Even more importantly than these strict conditions (that obviously cannot be applied by rounding up the healthy suspects and putting them on the next plane to Tripoli) is the concurrent application of the European Convention for the Protection of Human Rights and Fundamental Freedoms. A trifle detail to have missed for an ambassador of 14 years in Strasbourg. You see Article 3 of the ECFHR has been applied in such a way as to constitute an absolute prohibition on any action that could result in torture or inhuman or degrading treatment.

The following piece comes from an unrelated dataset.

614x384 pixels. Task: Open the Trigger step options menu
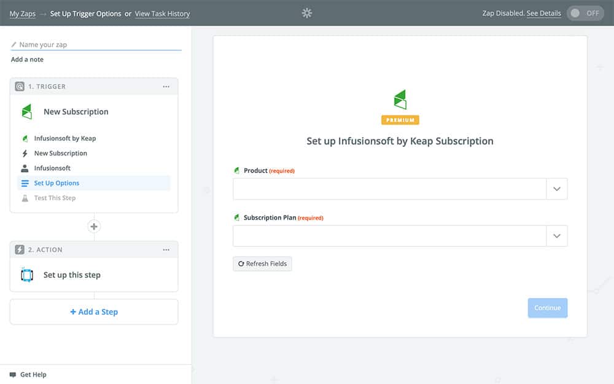(x=166, y=87)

More specifically, Article 3 of the Convention has been used to prohibit any possible refoulement: According to the Court Article 3 ECHR leaves no room whatsoever for a balancing act between the national security of a State and the need of the individual for protection. (That’s what ex-ambassador Licari does not seem to like about the Court and its supposed infiltrators).

Still from Wouters :

In all three cases mentioned above the applicant’s conduct in the country of asylum was no reason to allow exceptions under Article 3. The Court explicitly acknowledged in these cases that the protection afforded under Article 3 from refoulement is thus wider than that provided under Article 33 of the Refugee Convention which does allow exceptions.

States do have a right to be legitimately concerned about potential “wolves” – criminals hiding among a flock of refugees seeking asylum. To perform the illogical leap of justifying refoulement generally with this argument though requires not only a leap of faith but also a heavy dose of those taghna lkoll pills that risked transforming Malta into a pariah state last month.

With (ex-)ambassadors like these who needs meritocratic appointments?